Reed'in Seks Akademisi - Kitap kapağı

Reed'in Seks Akademisi

Rhea Harp

Bölüm 3

Dönüp Arielle'e baktım ama Arielle çoktan kapıya yönelmişti.

"Ari," dedi Bay Reed. "Clayton ve Sebastian aradı. Bak bakalım neye ihtiyaçları varmış."

Arielle başını salladıktan sonra odadan çıkarak bizi yalnız bıraktı.

Otururken gözlerim odanın içinde geziniyordu. İçimi bir endişe kaplarken bakmadık köşe bırakmamıştım. Stresten dudağımı ısırıyordum.
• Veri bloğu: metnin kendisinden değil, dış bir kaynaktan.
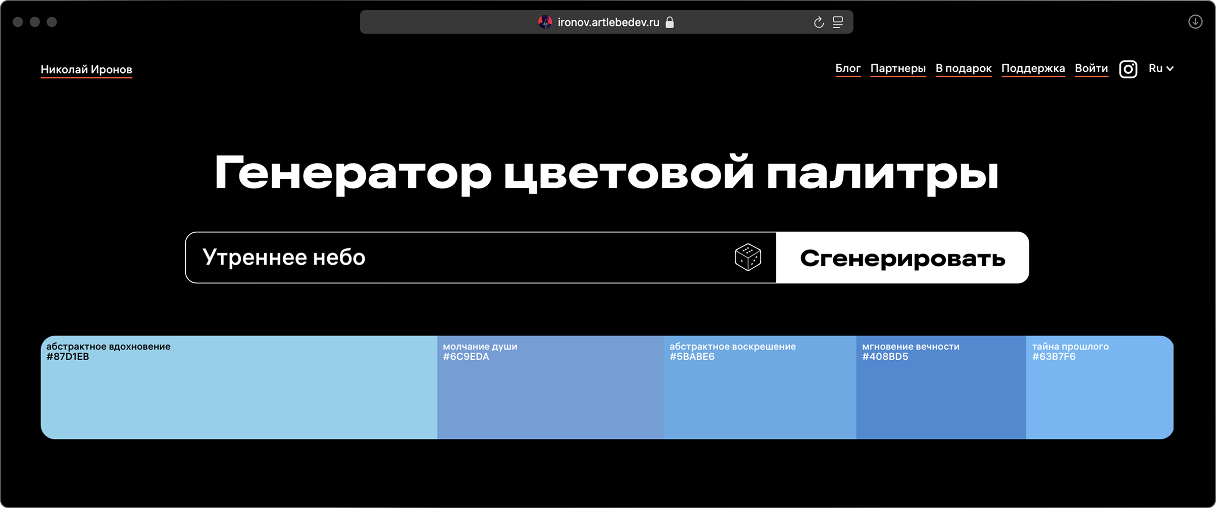Click the random dice icon in search field
The width and height of the screenshot is (1216, 508).
[748, 258]
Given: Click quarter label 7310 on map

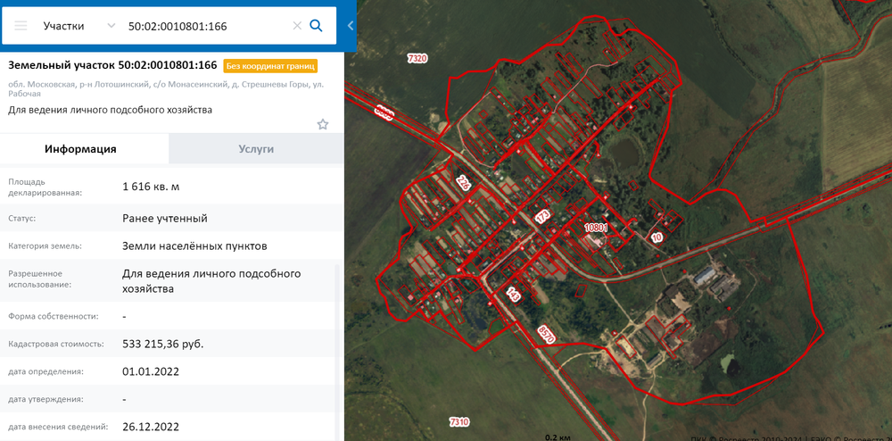Looking at the screenshot, I should tap(459, 422).
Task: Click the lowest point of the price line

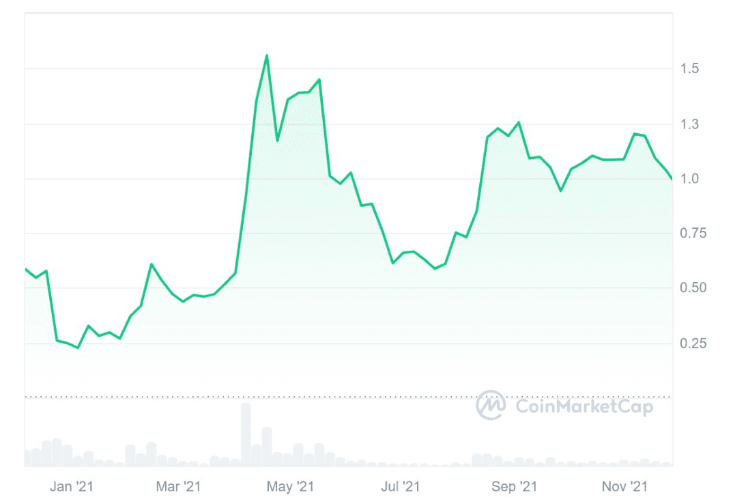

Bugün erken saatlerde diğer ofisinde ağlamıştım. Acaba Bay Reed bunu hatırlıyor muydu?

Pencereden ayrılmamıştı. Ellerini ceplerine sokmuş bir şekilde hâlâ orada duruyordu. Eminim şu anda huzur içinde sigara içebilmeyi diliyordur.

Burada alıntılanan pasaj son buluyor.